A ad­ministers the poison; Z dies in consequence. Here though A and C have not conspired together, yet C has been engaged in the conspiracy in pursuance of which Z has been murdered. C has, therefore, com­mitted the offence defined in the section, and is liable to the punish­ment for murder.

(a) A is guilty of abetting the offence whether the act he commit­ted or not for under Section 108, Explanation 3, it is not necessary that the person abetted should be capable by law of committing an offence, or that he should have the same guilty intention or knowledge as that of the abettor or any guilty intention or knowledge.

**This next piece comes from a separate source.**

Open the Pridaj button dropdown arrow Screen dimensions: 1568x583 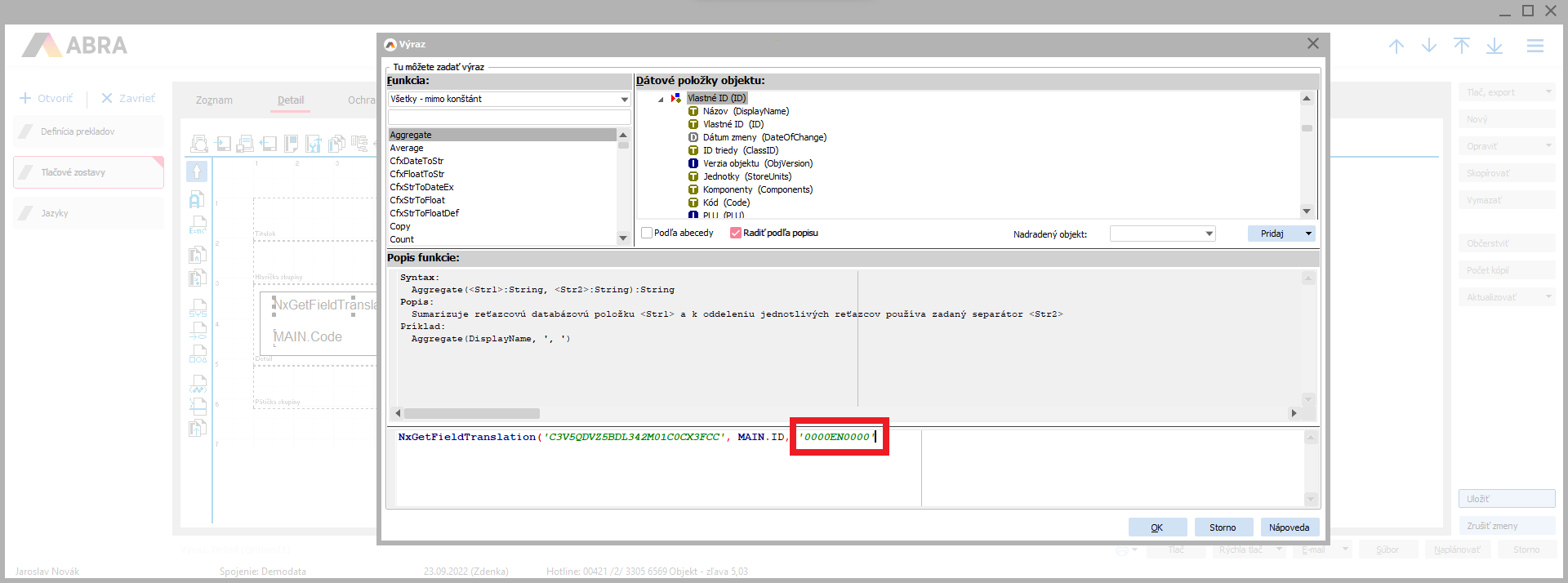click(x=1308, y=234)

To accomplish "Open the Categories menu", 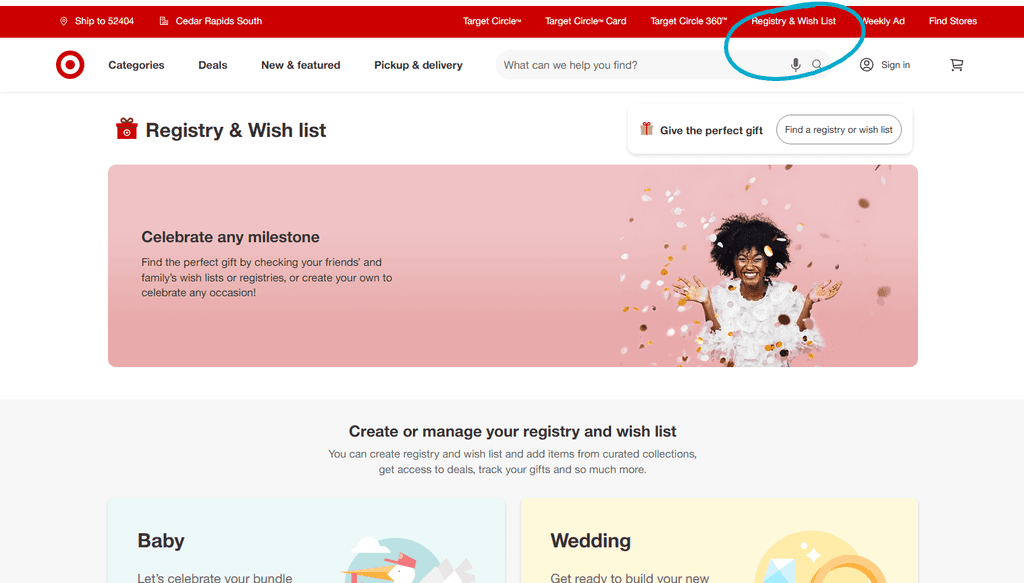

(b) A is guilty of abetment of murder as according to Section 108 of the Indian Penal Code a person is guilty of abetment of an act which would be an offence if committed with the same intention or knowledge as that of the abettor.

(c) B has committed no offence, but A is guilty of abetting the offence of setting fire to the dwelling house, and is liable to the punishment provided for that offence.

(d) B, acting under the misconception, does not take the property dishonestly and therefore does not commit theft but A is guilty of abetting theft, and is liable to the same punishment as if B had com­mitted theft.

(e) A has abetted the offence defined in Section 161, I.P.C. viz., that of a public servant taking gratification other then legal remunera­tion in respect of an official act. B is guilty of an offence under Section 161.

(f) A is guilty of abetting the offence of giving false evidence and is liable to the same punishment as B.

(g) The limits of the application of the doctrine of necessity as an excuse for an act otherwise criminal are those prescribed in Section 94, 1.P.C., viz., a person is excused from the consequences of any act except murder and offence against the State punishable with death, done under fear of instant death.

Therefore, a person who is order to avoid pecuniary/ injury or personal molestation offers or gives a bribe to a public servant is liable for abetment of the offence of taking an illegal gratification.